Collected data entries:
Segment Open

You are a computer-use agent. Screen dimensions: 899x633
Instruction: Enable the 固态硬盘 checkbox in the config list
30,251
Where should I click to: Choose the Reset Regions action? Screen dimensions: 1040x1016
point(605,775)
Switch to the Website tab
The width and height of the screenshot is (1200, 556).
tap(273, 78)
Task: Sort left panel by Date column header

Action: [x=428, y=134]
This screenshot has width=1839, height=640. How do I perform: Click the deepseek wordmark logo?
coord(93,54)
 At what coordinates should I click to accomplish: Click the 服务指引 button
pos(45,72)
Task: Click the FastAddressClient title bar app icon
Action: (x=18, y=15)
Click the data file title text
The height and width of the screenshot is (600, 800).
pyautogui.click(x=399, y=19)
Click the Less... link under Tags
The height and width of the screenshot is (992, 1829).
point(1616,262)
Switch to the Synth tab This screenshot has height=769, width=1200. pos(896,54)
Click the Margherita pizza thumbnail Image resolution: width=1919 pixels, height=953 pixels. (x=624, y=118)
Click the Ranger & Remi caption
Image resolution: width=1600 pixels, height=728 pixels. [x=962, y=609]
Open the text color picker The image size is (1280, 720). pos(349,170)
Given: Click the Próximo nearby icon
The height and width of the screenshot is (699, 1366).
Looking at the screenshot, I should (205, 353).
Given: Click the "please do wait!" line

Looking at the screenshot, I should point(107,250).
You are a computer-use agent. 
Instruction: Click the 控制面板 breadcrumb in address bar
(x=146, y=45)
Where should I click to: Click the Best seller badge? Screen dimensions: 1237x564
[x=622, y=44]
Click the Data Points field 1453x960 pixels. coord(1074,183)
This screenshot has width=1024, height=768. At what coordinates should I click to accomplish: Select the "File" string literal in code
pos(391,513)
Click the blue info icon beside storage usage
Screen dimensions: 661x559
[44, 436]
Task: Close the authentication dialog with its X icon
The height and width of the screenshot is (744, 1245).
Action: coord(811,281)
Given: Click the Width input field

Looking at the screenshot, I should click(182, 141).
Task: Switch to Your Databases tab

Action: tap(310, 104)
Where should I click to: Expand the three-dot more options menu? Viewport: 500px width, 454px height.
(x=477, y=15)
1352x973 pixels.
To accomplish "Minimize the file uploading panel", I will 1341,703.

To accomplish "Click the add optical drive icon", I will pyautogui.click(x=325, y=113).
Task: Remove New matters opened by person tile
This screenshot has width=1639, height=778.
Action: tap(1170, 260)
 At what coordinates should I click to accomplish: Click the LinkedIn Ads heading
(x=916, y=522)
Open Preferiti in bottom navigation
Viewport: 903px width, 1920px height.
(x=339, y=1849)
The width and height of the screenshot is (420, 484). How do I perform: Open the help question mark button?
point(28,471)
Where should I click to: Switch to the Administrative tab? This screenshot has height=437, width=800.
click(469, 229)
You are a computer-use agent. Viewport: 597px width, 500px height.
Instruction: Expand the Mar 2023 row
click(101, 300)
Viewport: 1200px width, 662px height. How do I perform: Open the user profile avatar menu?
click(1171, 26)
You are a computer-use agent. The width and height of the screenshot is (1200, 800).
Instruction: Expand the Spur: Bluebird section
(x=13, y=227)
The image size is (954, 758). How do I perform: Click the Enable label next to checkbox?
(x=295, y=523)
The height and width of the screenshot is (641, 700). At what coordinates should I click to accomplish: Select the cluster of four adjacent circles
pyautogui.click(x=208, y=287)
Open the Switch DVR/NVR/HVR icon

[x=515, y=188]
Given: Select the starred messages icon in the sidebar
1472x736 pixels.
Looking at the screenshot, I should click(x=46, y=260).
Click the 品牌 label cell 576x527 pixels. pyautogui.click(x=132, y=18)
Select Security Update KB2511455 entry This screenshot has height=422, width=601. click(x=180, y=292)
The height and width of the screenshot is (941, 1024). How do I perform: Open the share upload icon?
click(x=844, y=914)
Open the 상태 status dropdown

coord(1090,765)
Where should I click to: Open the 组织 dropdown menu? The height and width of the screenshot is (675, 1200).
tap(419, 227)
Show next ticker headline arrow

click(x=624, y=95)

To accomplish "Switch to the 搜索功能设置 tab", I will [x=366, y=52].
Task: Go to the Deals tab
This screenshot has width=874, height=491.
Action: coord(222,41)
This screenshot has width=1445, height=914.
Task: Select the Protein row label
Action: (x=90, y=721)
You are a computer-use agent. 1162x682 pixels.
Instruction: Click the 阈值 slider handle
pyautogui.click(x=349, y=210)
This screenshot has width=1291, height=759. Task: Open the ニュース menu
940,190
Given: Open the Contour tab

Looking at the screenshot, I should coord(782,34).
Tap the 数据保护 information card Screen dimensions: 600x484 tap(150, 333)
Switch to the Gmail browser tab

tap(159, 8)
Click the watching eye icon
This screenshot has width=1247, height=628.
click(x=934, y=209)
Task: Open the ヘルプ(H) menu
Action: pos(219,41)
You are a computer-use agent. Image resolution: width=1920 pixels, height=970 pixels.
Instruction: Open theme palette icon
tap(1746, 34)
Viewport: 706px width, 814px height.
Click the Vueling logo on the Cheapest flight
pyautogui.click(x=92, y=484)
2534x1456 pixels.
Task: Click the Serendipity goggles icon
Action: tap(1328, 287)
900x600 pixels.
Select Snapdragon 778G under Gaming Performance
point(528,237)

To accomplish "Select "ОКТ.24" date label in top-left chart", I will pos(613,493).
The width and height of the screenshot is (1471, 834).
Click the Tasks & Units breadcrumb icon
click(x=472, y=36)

Segment Closed

The data given before this task must be transcribed exactly and in full.

== EXERCISE ANSWER ==
You are a computer-use agent. Screen dimensions: 899x633
Instruction: Enable the 固态硬盘 checkbox in the config list
30,251
Where should I click to: Choose the Reset Regions action? Screen dimensions: 1040x1016
point(605,775)
Switch to the Website tab
The width and height of the screenshot is (1200, 556).
tap(273, 78)
Task: Sort left panel by Date column header

Action: [x=428, y=134]
This screenshot has width=1839, height=640. How do I perform: Click the deepseek wordmark logo?
coord(93,54)
 At what coordinates should I click to accomplish: Click the 服务指引 button
pos(45,72)
Task: Click the FastAddressClient title bar app icon
Action: (x=18, y=15)
Click the data file title text
The height and width of the screenshot is (600, 800).
pyautogui.click(x=399, y=19)
Click the Less... link under Tags
The height and width of the screenshot is (992, 1829).
point(1616,262)
Switch to the Synth tab This screenshot has height=769, width=1200. pos(896,54)
Click the Margherita pizza thumbnail Image resolution: width=1919 pixels, height=953 pixels. (x=624, y=118)
Click the Ranger & Remi caption
Image resolution: width=1600 pixels, height=728 pixels. [x=962, y=609]
Open the text color picker The image size is (1280, 720). pos(349,170)
Given: Click the Próximo nearby icon
The height and width of the screenshot is (699, 1366).
Looking at the screenshot, I should (205, 353).
Given: Click the "please do wait!" line

Looking at the screenshot, I should point(107,250).
You are a computer-use agent. 
Instruction: Click the 控制面板 breadcrumb in address bar
(x=146, y=45)
Where should I click to: Click the Best seller badge? Screen dimensions: 1237x564
[x=622, y=44]
Click the Data Points field 1453x960 pixels. coord(1074,183)
This screenshot has width=1024, height=768. At what coordinates should I click to accomplish: Select the "File" string literal in code
pos(391,513)
Click the blue info icon beside storage usage
Screen dimensions: 661x559
[44, 436]
Task: Close the authentication dialog with its X icon
The height and width of the screenshot is (744, 1245).
Action: coord(811,281)
Given: Click the Width input field

Looking at the screenshot, I should click(182, 141).
Task: Switch to Your Databases tab

Action: tap(310, 104)
Where should I click to: Expand the three-dot more options menu? Viewport: 500px width, 454px height.
(x=477, y=15)
1352x973 pixels.
To accomplish "Minimize the file uploading panel", I will 1341,703.

To accomplish "Click the add optical drive icon", I will pyautogui.click(x=325, y=113).
Task: Remove New matters opened by person tile
This screenshot has width=1639, height=778.
Action: tap(1170, 260)
 At what coordinates should I click to accomplish: Click the LinkedIn Ads heading
(x=916, y=522)
Open Preferiti in bottom navigation
Viewport: 903px width, 1920px height.
(x=339, y=1849)
The width and height of the screenshot is (420, 484). How do I perform: Open the help question mark button?
point(28,471)
Where should I click to: Switch to the Administrative tab? This screenshot has height=437, width=800.
click(469, 229)
You are a computer-use agent. Viewport: 597px width, 500px height.
Instruction: Expand the Mar 2023 row
click(101, 300)
Viewport: 1200px width, 662px height. How do I perform: Open the user profile avatar menu?
click(1171, 26)
You are a computer-use agent. The width and height of the screenshot is (1200, 800).
Instruction: Expand the Spur: Bluebird section
(x=13, y=227)
The image size is (954, 758). How do I perform: Click the Enable label next to checkbox?
(x=295, y=523)
The height and width of the screenshot is (641, 700). At what coordinates should I click to accomplish: Select the cluster of four adjacent circles
pyautogui.click(x=208, y=287)
Open the Switch DVR/NVR/HVR icon

[x=515, y=188]
Given: Select the starred messages icon in the sidebar
1472x736 pixels.
Looking at the screenshot, I should click(x=46, y=260).
Click the 品牌 label cell 576x527 pixels. pyautogui.click(x=132, y=18)
Select Security Update KB2511455 entry This screenshot has height=422, width=601. click(x=180, y=292)
The height and width of the screenshot is (941, 1024). How do I perform: Open the share upload icon?
click(x=844, y=914)
Open the 상태 status dropdown

coord(1090,765)
Where should I click to: Open the 组织 dropdown menu? The height and width of the screenshot is (675, 1200).
tap(419, 227)
Show next ticker headline arrow

click(x=624, y=95)

To accomplish "Switch to the 搜索功能设置 tab", I will [x=366, y=52].
Task: Go to the Deals tab
This screenshot has width=874, height=491.
Action: coord(222,41)
This screenshot has width=1445, height=914.
Task: Select the Protein row label
Action: (x=90, y=721)
You are a computer-use agent. 1162x682 pixels.
Instruction: Click the 阈值 slider handle
pyautogui.click(x=349, y=210)
This screenshot has width=1291, height=759. Task: Open the ニュース menu
940,190
Given: Open the Contour tab

Looking at the screenshot, I should coord(782,34).
Tap the 数据保护 information card Screen dimensions: 600x484 tap(150, 333)
Switch to the Gmail browser tab

tap(159, 8)
Click the watching eye icon
This screenshot has width=1247, height=628.
click(x=934, y=209)
Task: Open the ヘルプ(H) menu
Action: pos(219,41)
You are a computer-use agent. Image resolution: width=1920 pixels, height=970 pixels.
Instruction: Open theme palette icon
tap(1746, 34)
Viewport: 706px width, 814px height.
Click the Vueling logo on the Cheapest flight
pyautogui.click(x=92, y=484)
2534x1456 pixels.
Task: Click the Serendipity goggles icon
Action: tap(1328, 287)
900x600 pixels.
Select Snapdragon 778G under Gaming Performance
point(528,237)

To accomplish "Select "ОКТ.24" date label in top-left chart", I will pos(613,493).
The width and height of the screenshot is (1471, 834).
Click the Tasks & Units breadcrumb icon
click(x=472, y=36)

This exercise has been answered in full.